KUTIPAN TEKS
1. Cessie yaitu perbuatan hukum yang mengalihkan piutang oleh kreditur
pemegang hak tanggungan pada pihak lainnya.
2. Subrogasi, yaitu penggantian kreditur oleh pihak ketiga yang melunasi
utang debitur.
3. Pewarisan, yaitu pengalihan hak tanggungan pada ahli warisnya sesuai
dengan ketentuan di dalam hukum waris yang dianut pemegang hak
tanggungan.
4. Sebab-sebab lain, yaitu hal-hal lain selain yang telah disebutkan di
dalam UUHT. Contohnya di dalam hal terjadinya pengambilalihan atau
penggabungan perusahaan, sehingga menyebabkan beralihnya piutang
dari perusahaan semula kepada perusahaan baru.
Peralihan hak tanggungan wajib didaftarkan oleh kreditur baru pada
Kantor Pertanahan. Hal-hal yang dilakukan oleh Kantor Pertanahan berkaitan
dengan pendaftaran peralihan hak tanggungan yaitu dengan melakukan :
1. Pencatatan pada buku tanah hak tanggungan.
2. Buku-buku hak atas tanah yang menjadi objek hak tanggungan.
-
11
3. Menyalin catatan tersebut pada sertifikat hak tanggungan dan sertifikat
hak atas tanah yang bersangkutan.
Berkenaan dengan hal-hal tersebut diatas, penulis menemukan dalam praktek
perbankan yakni pada PT. Bank Sahabat Sampoerna yang mengalihkan
piutang kepada kreditur baru secara cessie yaitu Koperasi Mitra Sejati Sahabat
UKM Cabang Kandis dimana atas hak tanggungan yang terpasang tidak
didaftarkan peralihannya ke Kantor Pertanahan dimana hal ini tidak sesuai
ketentuan Pasal 16 UUHT. Selain itu Koperasi Mitra Sejati Sahabat UKM
meminta Surat Pengantar Roya Hak Tanggungan kepada PT.Bank Sahabat
Sampoerna jika debitur memperoleh penambahan fasilitas kredit.
Berdasarkan deskripsi tersebut di atas, penulis tertarik untuk meneliti
lebih lanjut mengenai pengalihan piutang secara cessie dari PT. Bank Sahabat
Sampoerna Cabang Pekanbaru kepada Koperasi Simpan Pinjam Sahabat Mitra
Sejati Cabang Kandis dan menuangkannya dalam suatu karya ilmiah yang
berbentuk tesis dengan judul:
“Pengalihan Piutang Secara Cessie Dari PT.Bank Sahabat Sampoerna
Cabang Pekanbaru Kepada Koperasi Simpan Pinjam Sahabat Mitra
Sejati Cabang Kandis Yang Diikat Hak Tanggungan.’’
B. Rumusan Masalah
Berdasarkan uraian diatas, maka penulis merumuskan pokok masalah
yang akan dibahas dan dikembangkan lebih lanjut dalam penelitian ini yaitu
sebagai berikut:
-
12
1. Apakah alasan dilakukannya pengalihan piutang secara cessie PT. Bank
Sahabat Sampoerna Cabang Pekanbaru kepada Koperasi Simpan
Pinjam Sahabat Mitra Sejati Cabang Kandis?

BAHAN YANG DISEDIAKAN
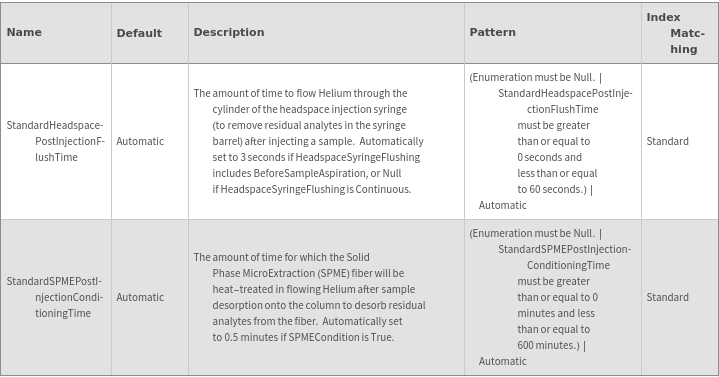719x377 pixels.
Task: Click Automatic at bottom of second pattern
Action: 503,361
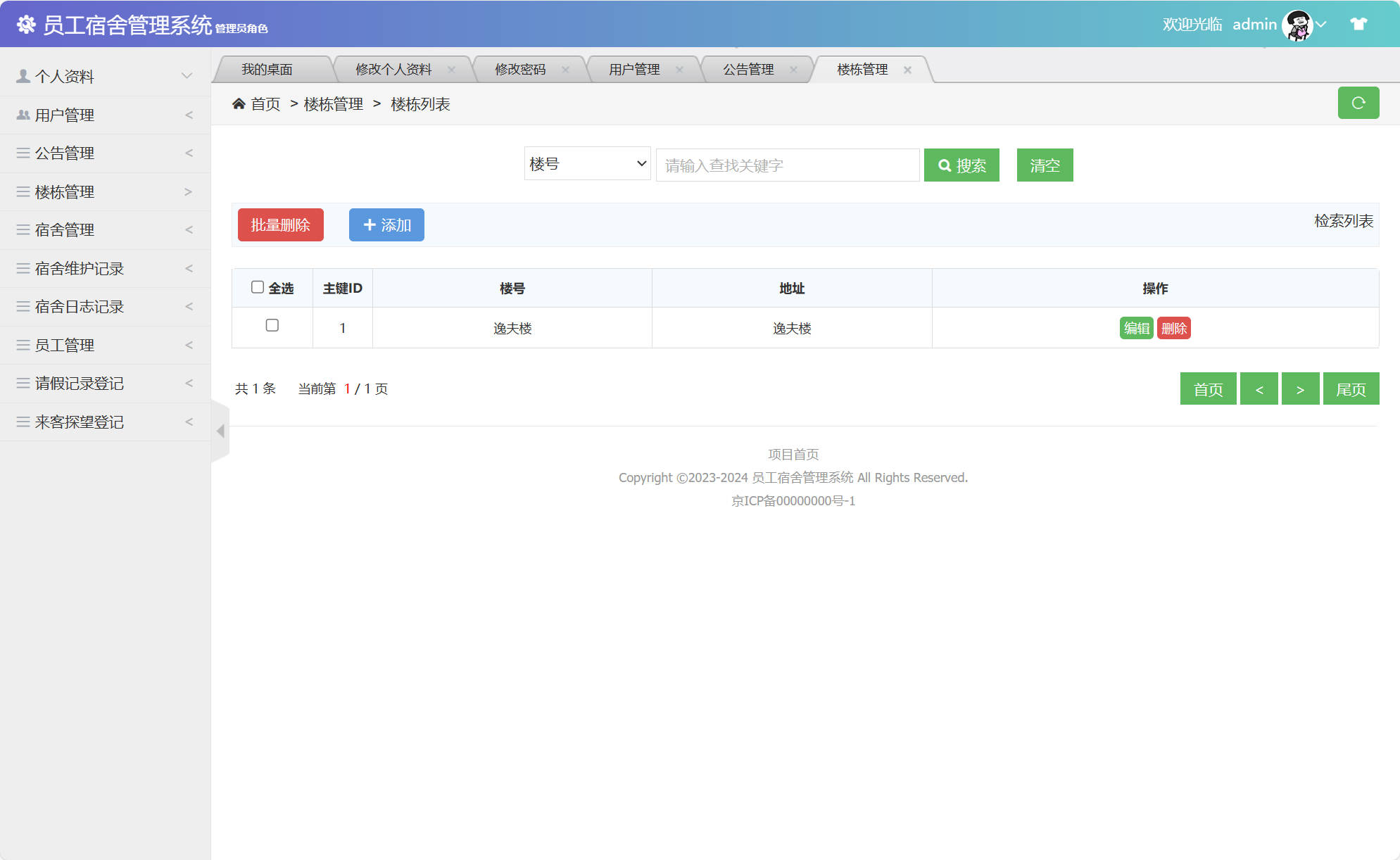Click the home icon in the breadcrumb
Image resolution: width=1400 pixels, height=860 pixels.
[239, 103]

PETUNJUK KERJA
A. Tuliskan nama keempat butir bernomor di bagian awal teks tentang peralihan hak tanggungan.
B. Lanjutkan teks tentang peralihan hak tanggungan mulai dari kalimat terakhirnya.
Entri-entri ini diambil dari sumber lain.

JAWABAN TIAP TUGAS
A. Cessie, Subrogasi, Pewarisan, Sebab-sebab lain

B.
2. Bagaimanakah tanggung jawab PT.Bank Sahabat Sampoerna selaku
kreditur lama terhadap pengalihan piutang dengan jaminan yang
terpasang hak tanggungan yang tidak didaftarkan?
3. Bagaimanakah akibat hukum tidak dilakukannya pendaftaran peralihan
hak tanggungan atas jaminan dari debitur PT. Bank Sahabat Sampoerna
yang beralih ke Koperasi Simpan Pinjam Sahabat Mitra Sejati Kandis
terhadap eksekusi jika debitur wanprestasi?
C. Tujuan Penelitian
Adapun yang menjadi tujuan dari penelitian ini adalah sebagai berikut:
1. Untuk mengetahui alasan dilakukannya pengalihan piutang secara
cessie PT. Bank Sahabat Sampoerna Cabang Pekanbaru kepada
Koperasi Simpan Pinjam Sahabat Mitra Sejati Cabang Kandis.
2. Untuk mengetahui tanggung jawab PT.Bank Sahabat Sampoerna selaku
kreditur lama terhadap pengalihan piutang dengan jaminan yang
terpasang hak tanggungan yang tidak didaftarkan.
3. Untuk mengetahui akibat hukum tidak dilakukannya pendaftaran
peralihan hak tanggungan atas jaminan dari debitur PT. Bank Sahabat
-
13
Sampoerna yang beralih ke Koperasi Simpan Pinjam Sahabat Mitra
Sejati Cabang Kandis terhadap eksekusi jika debitur wanprestasi.
D. Manfaat penelitian
Manfaat penelitian yang penulis harapkan dalam penulisan ini adalah
sebagai berikut:
1. Secara Teoritis
a. Menerapkan ilmu teoritis yang diperoleh penulis selama
menempuhkan pendidikan pada Program Magister Kenotariatan
dan menghubungkannya dengan fenomena yang ada dalam
masyarakat.
b. Bentuk kontribusi akademik bagi pengembangan Ilmu Hukum
khususnya tentang khususnya hukum perbankan, hukum
perjanjian dan hukum jaminan.
2. Secara Praktis
a. Memberikan pengetahuan mengenai pengalihan piutang secara
cessie dari PT.Bank Sahabat Sampoerna Cabang Pekanbaru
kepada Koperasi Simpan Pinjam Sahabat Mitra Sejati dengan
jaminan yang terpasang hak tanggungan.
b. Agar penelitian yang dilakukan dapat bermanfaat bagi
masyarakat khususnya praktisi di bidang kenotariatan serta dapat
digunakan sebagai informasi bagi rekan-rekan penulis lain yang
-
14
ingin mengadakan penelitian yang berkaitan dengan
permasalahan dalam penelitian ini.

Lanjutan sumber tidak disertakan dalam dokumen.